Meuser supporting bill to assist disabled veterans in purchasing a vehicle

Seal of the U.S. Department of Veterans Affairs (United States Department of Veterans Affairs/WikiCommons)

U.S. Rep. Dan Meuser is supporting bipartisan legislation that would increase access to the Department of Veterans Affairs’ (VA) Automobile Grant, which assists veterans with a service-connected disability in purchasing a vehicle.

Meuser, R-Dallas, and Rep. David Trone (D-MD) and Senators Susan Collins (R-ME) and Joe Manchin (D-WV) this week re-introduced the Advancing Uniform Transportation Opportunities (AUTO) for Veterans Act.

This bill would allow veterans with a service-connected disability to receive an additional Automobile Grant for the purchase of a vehicle every 10 years.

According to Meuser, the Automobile Grant is typically used in tandem with the VA Special Adaptive Equipment Grant to make necessary modifications to a vehicle such as power steering and lift equipment to accommodate a veteran’s disability. Although a veteran may access the adaptive vehicle grant multiple times, they may only receive the Automobile Grant once per lifetime. Meuser said this legislation would bring parity to these two important programs.

“Veterans, especially those in rural communities, face transportation challenges that affect their quality-of-life and independence,” Meuser said. “Expanding the VA Automobile Grant program is a simple step toward improving this program for men and women who made great sacrifices serving our country.
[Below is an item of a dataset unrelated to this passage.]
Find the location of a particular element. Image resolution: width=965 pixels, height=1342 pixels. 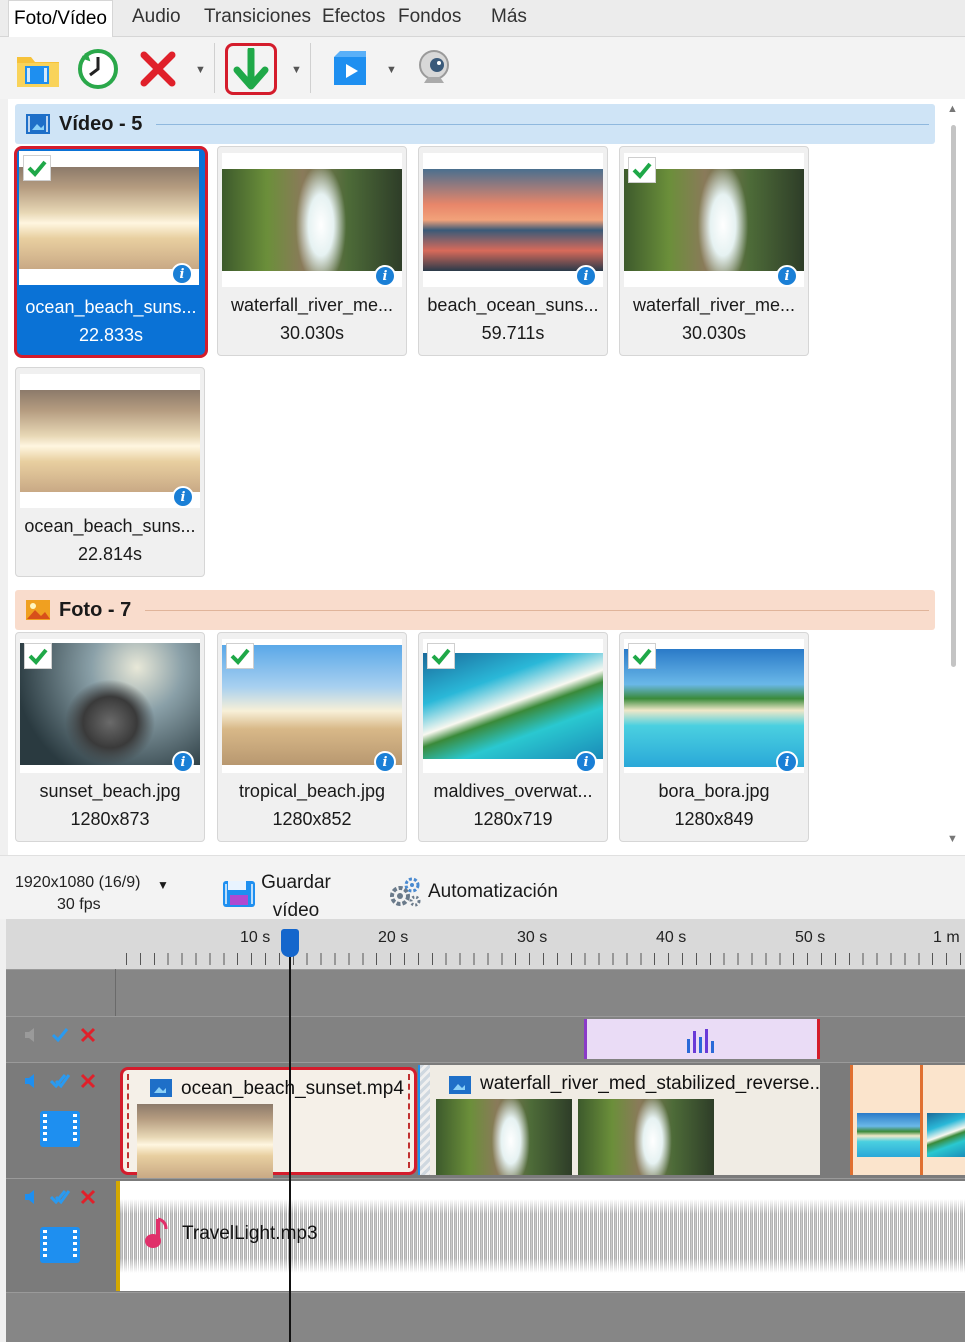

time-ruler: 10 s 20 s 30 s 40 s 50 s 1 m is located at coordinates (486, 944).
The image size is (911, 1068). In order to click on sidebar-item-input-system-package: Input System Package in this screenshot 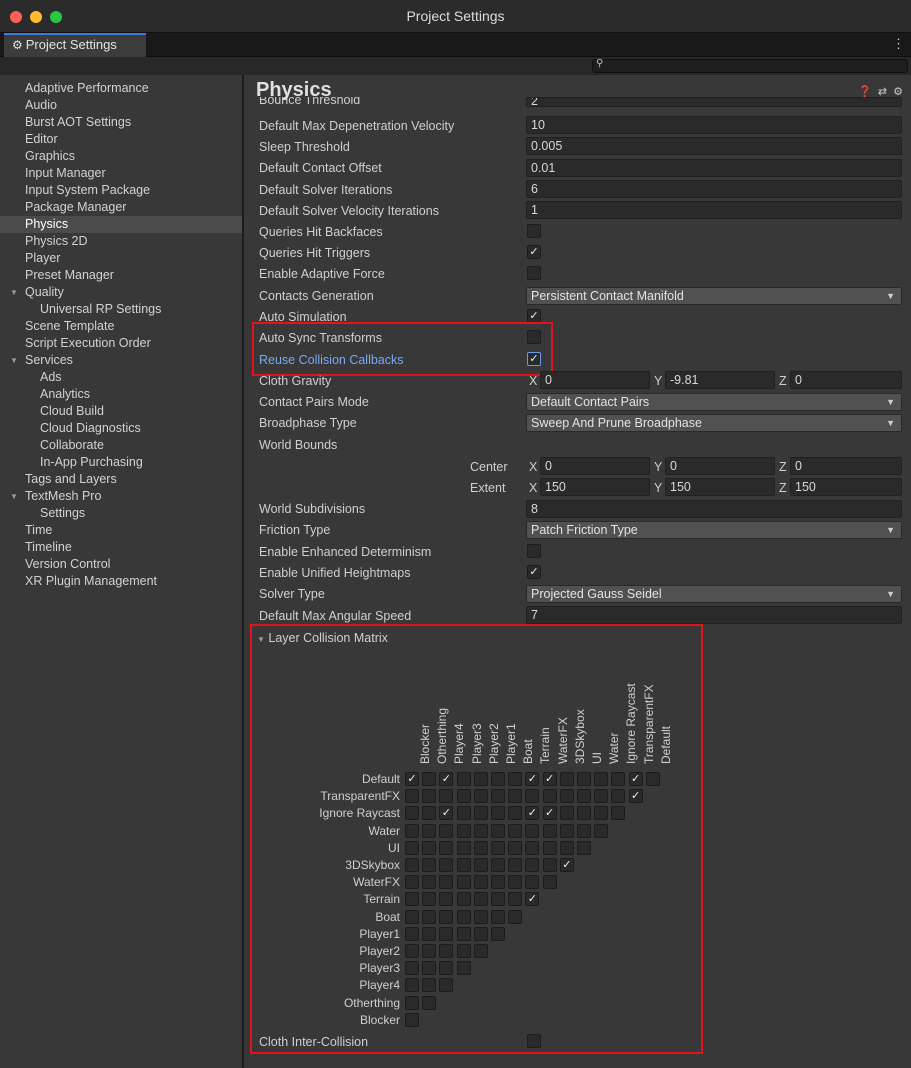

Improving access to safe and reliable transportation for disabled veterans will ensure they can maintain their independence and lead fulfilling, healthy lives.”

Trone said providing veterans with the means for transportation and independence should be the bare minimum for those who have sacrificed and served our country.

“As a member of the Veterans’ Affairs Committee and Appropriations Subcommittee on Military Construction and Veterans Affairs, funding effective programs that improve the lives of our veterans is and will always be my top priority,” Trone said.

Collins said the nation owes American veterans our deepest gratitude.

“We must continue to honor that commitment to our veterans by supporting their needs, including those of disabled veterans who require adaptive modification of their vehicles long after they are discharged or retire from active duty,” Collins said.

Manchin added that our veterans have sacrificed so much to protect their fellow Americans and now it is our turn to support them after their years of selfless service. He said the AUTO for Veterans Act would provide paralyzed veterans with a new vehicle every 10 years instead of the current program which only provides one vehicle in their lifetime.

“This commonsense legislation will be especially important for the veterans who live in more rural states such as West Virginia and rely on personal vehicles to go about their daily lives,” Manchin said.

Heather Ansley, Associated Executive Director of Government Relations for Paralyzed Veterans of America said this bill would help veterans preserve the freedom and independence that adapted vehicles provide them, ensuring they are able to travel safely to and from work, medical appointments, and family obligations.

To qualify for the grant, a veteran must have one of the following service-connected disabilities:

—Loss, or permanent loss of use, of one or both feet.

—Loss, or permanent loss of use, of one or both hands.

—Permanent vision impairment in both eyes to a certain degree.

—Severe burn injury.

—Diagnosis of amyotrophic lateral sclerosis (ALS).